Arab MPs have long crossed the line that would have been seen as acceptable in most democracies in this respect. Of course all this has to be weighed against freedom of speech and opinion, but I think that its also the importance for representation of the Arab-Israeli minority in the Kneset that makes many Israelis reluctant to confront this issue. Here are some recent quotes from Arab MPs, far from being exhaustive.
Jamal Zahalka (Balad), in a demonstration in Sakhnin, Dec 27, 2008: called for the world to install a blockade on israel.
In another speech, declared that Israeli Arabs who serve in civil service (community work) are traitors. This is incidentally a very interesting statement that I would love to discuss further, because it has to do with great efforts made by Zahalka and others to stall progress in the social equality of Israeli Arabs.
Wasil Taha (NDA), July 2006, in an internet chat, called for Arab Israelis to form resistance units that will break into army camps, fight with soldiers, or take them hostages.
Ibrahim Sarsur (Ra’am-Ta’al) declared, in a speech in the Kneset, his support for Hamas.
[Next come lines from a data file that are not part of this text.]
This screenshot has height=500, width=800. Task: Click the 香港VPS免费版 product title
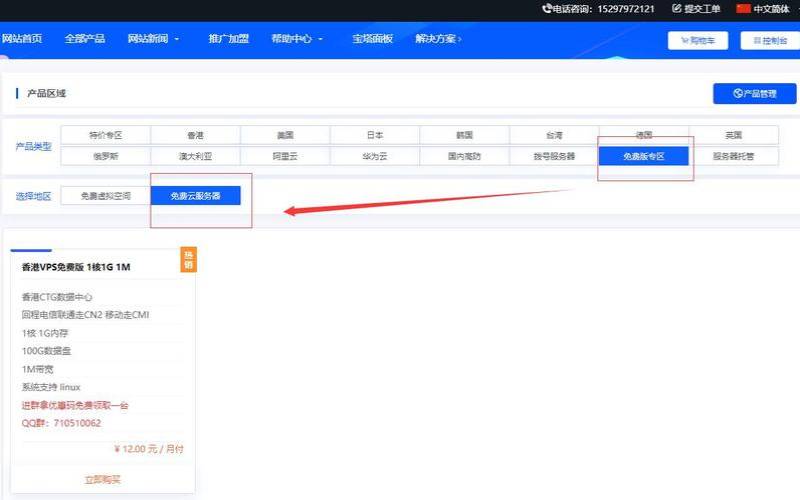coord(76,267)
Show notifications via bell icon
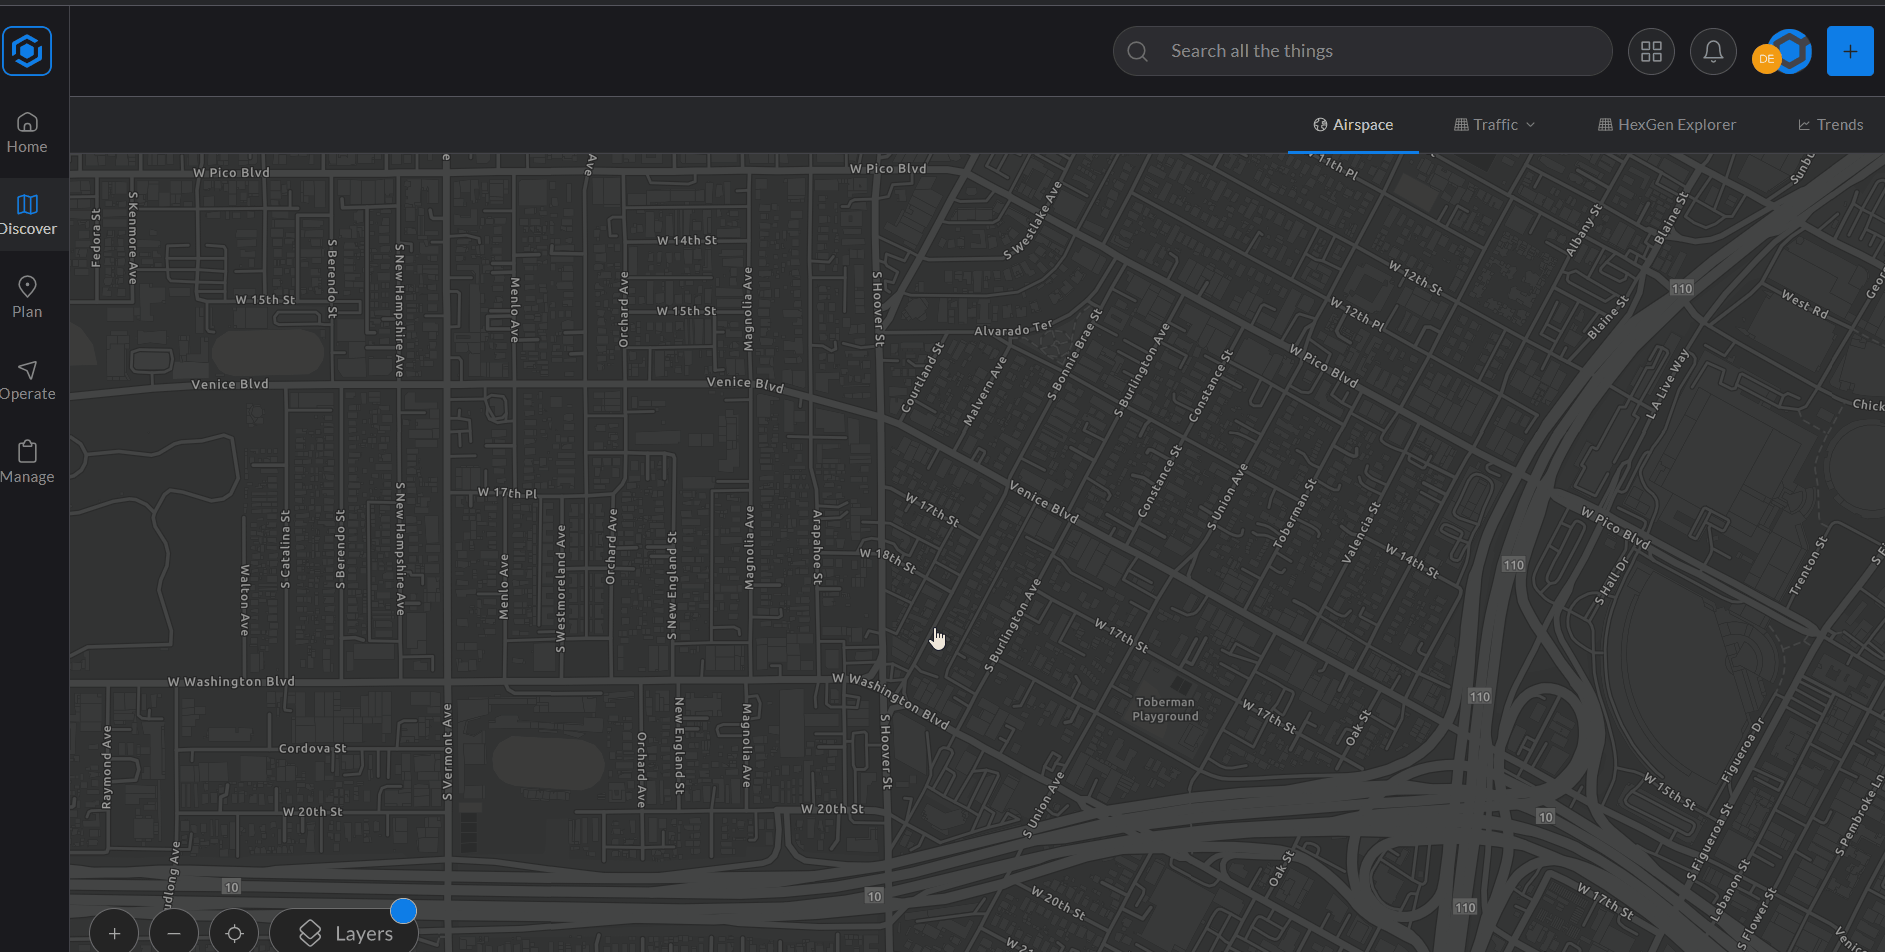This screenshot has width=1885, height=952. (1713, 51)
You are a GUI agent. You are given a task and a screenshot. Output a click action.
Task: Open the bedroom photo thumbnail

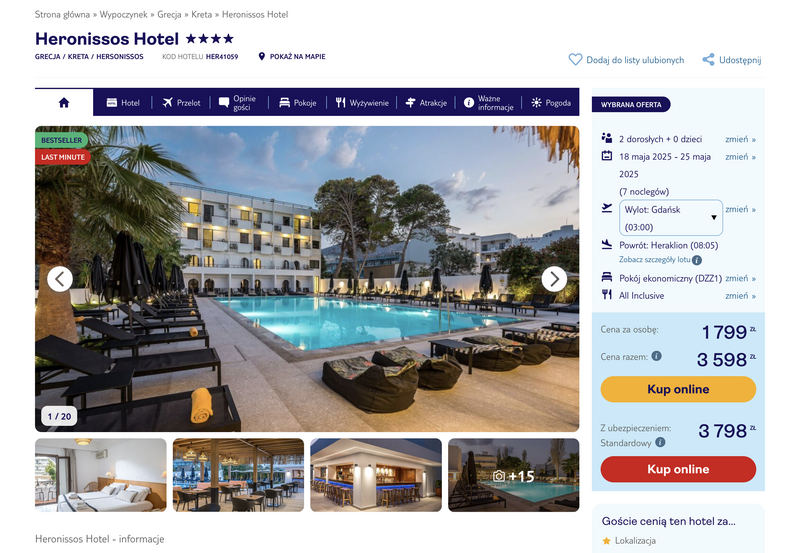(x=101, y=475)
Remember, Hamas calls for the anihilation of Israel as part of its founding principles, is engaged in war with Israel, and has killed hundred of Israeli civilians.
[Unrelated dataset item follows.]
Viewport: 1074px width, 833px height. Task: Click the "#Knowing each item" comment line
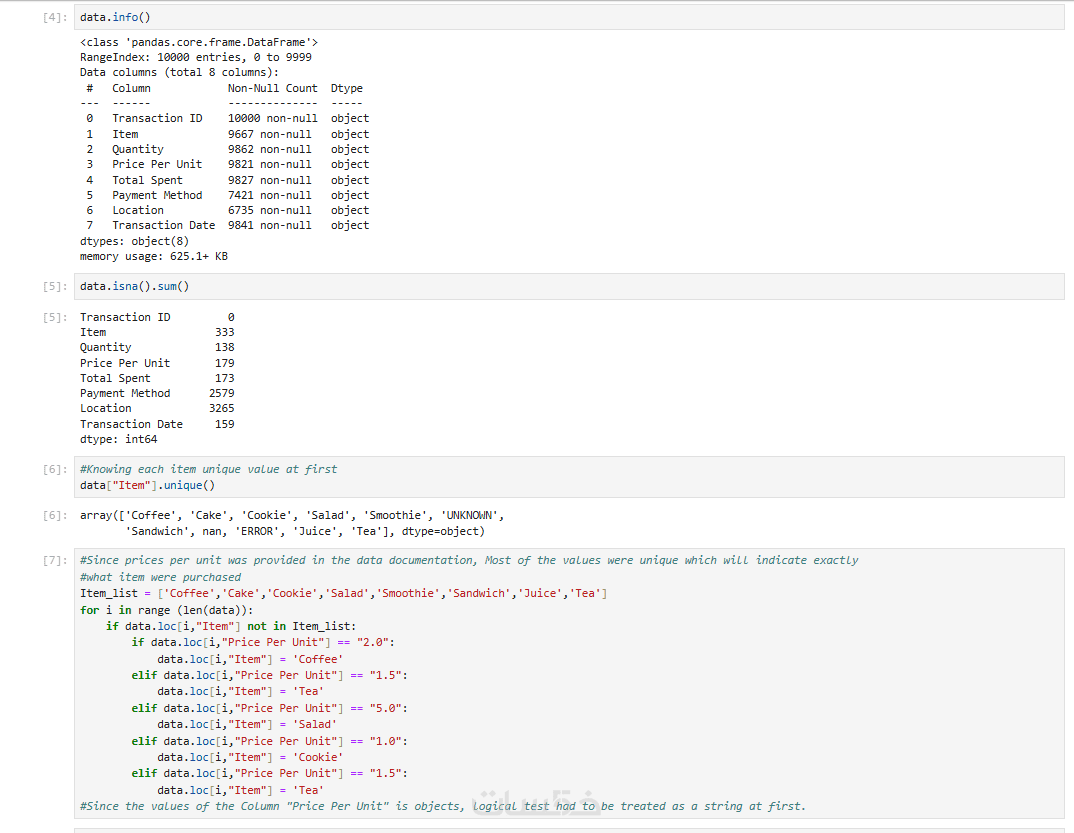[208, 469]
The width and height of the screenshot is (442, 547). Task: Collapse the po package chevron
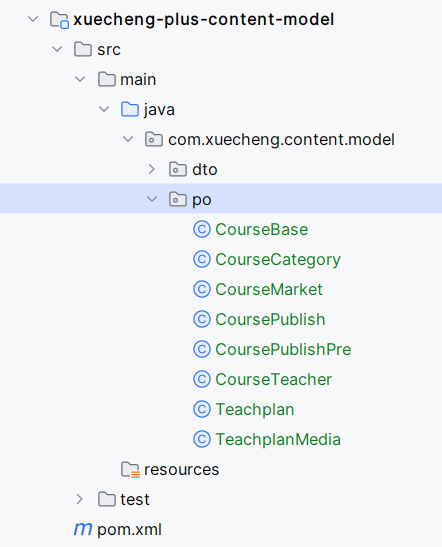point(152,199)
Going back to the lame comparison with the US, can you imagine similar statements coming out of US congressmen? Have such statements ever been made by US congressmen while the US was engaged in war or even in peaceful times? I don’t think so.
A quick update:
As expected, the supreme court rejected today the disqualification of both Arab parties mentioned in this blog. The attorney general’s position (the highest ranking official legally representing the government), presented to the supreme court, was that the vote in the general elections committee did not hold water. No evidence was presented that could justify disqualification. This was also the stance of the 9 supreme court judges, who made their decision unanimously.
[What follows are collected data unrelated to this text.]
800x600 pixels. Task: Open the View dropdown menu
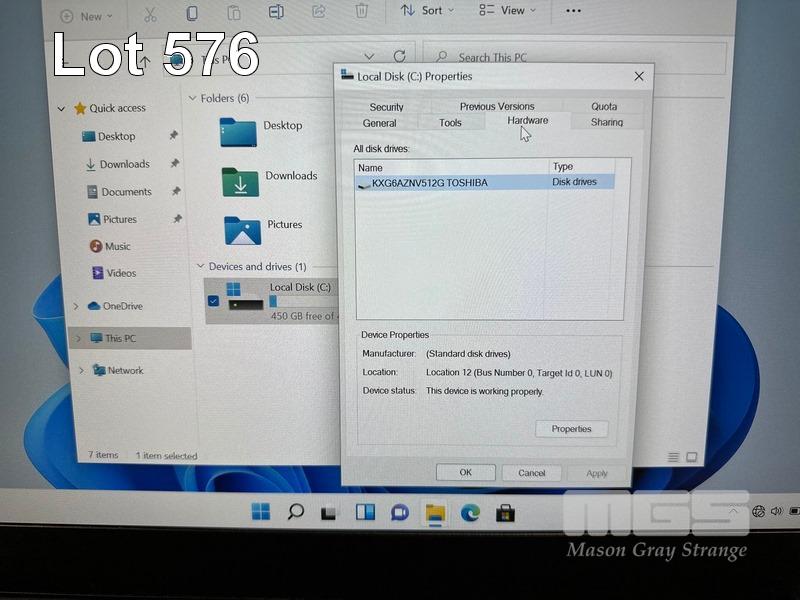508,11
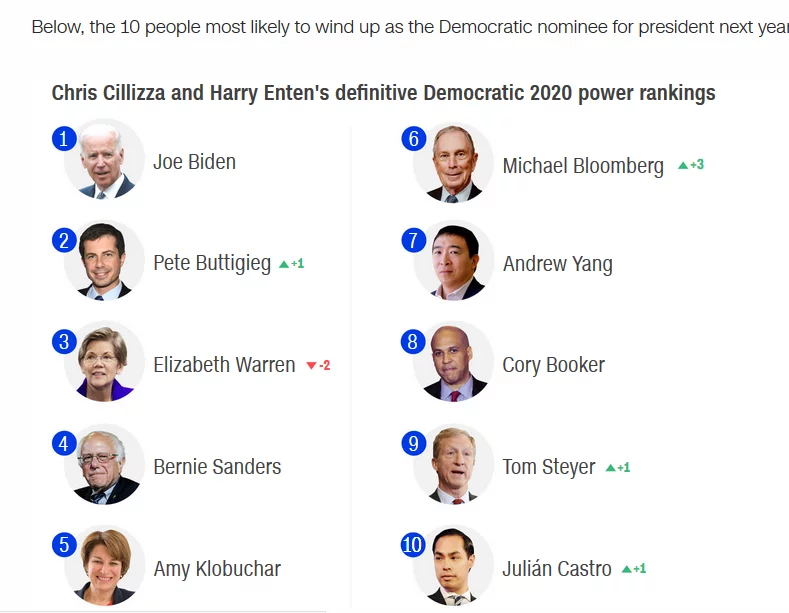Click the green +1 arrow beside Buttigieg

tap(291, 263)
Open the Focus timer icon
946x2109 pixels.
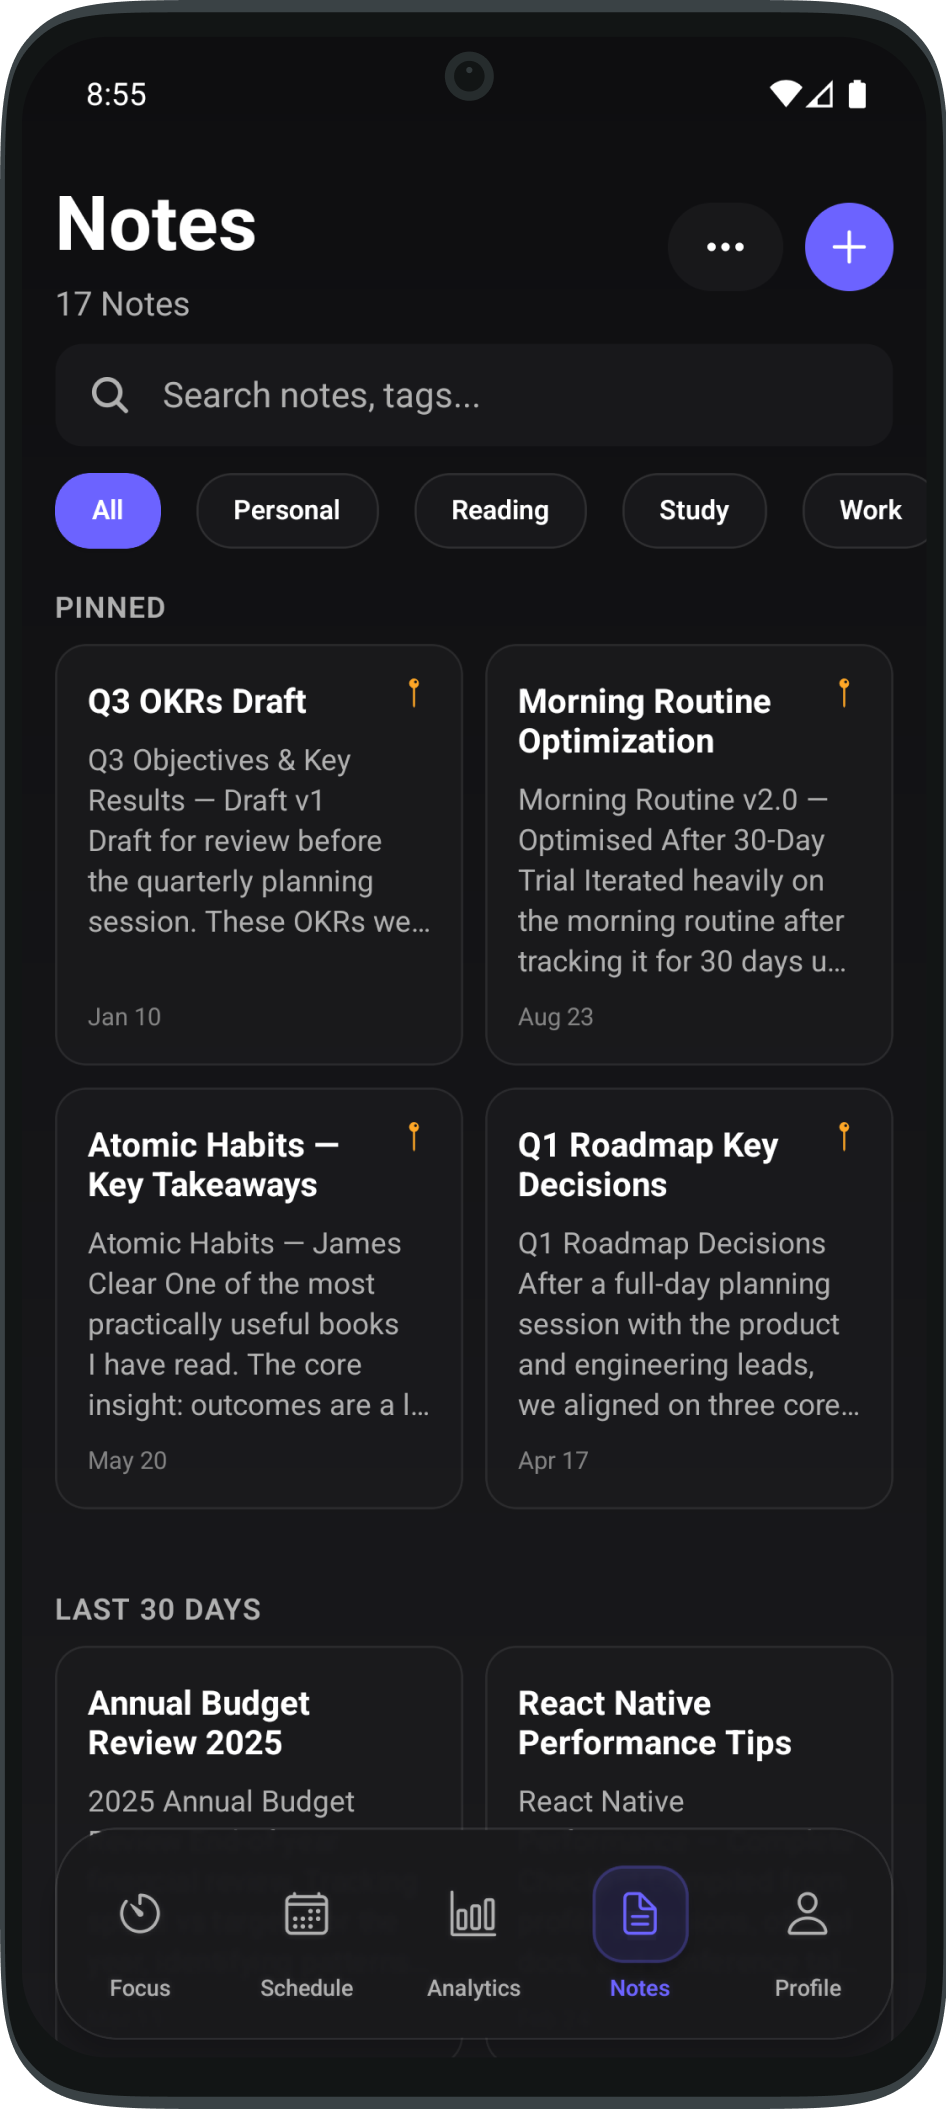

In another decision toady, the supreme court kept in place a police decision not to allow at this time a demonstration of right-wing extremists in the Israeli-Arab city of Umm-El-Fahm. This decision was based on public security concerns (the concern was from violent reactions in the Israeli Arab public). The demonstration will take place instead only in March, after the elections. I’m mentioning this because this goes against the notion that Israel favors Jews over Muslims in this respect. In fact, more requests for demonstrations from Jews are refused (within Israel) than request from Arabs.
In a sense this also is not a great moment for democracy in Israel. The state is allowing violent reactions of some Arab-Israelis, perpetrated by parts of the Arab-Israeli political leadership, to undermine the freedom of demonstrators to express their opinion. The fact that most Israelis believe that the views of these right-wing demonstrators are utterly deplorable doesn’t mean that they should not be able to express these views, unless they clearly and unequivocally incite violence, racism, or other unlawful action.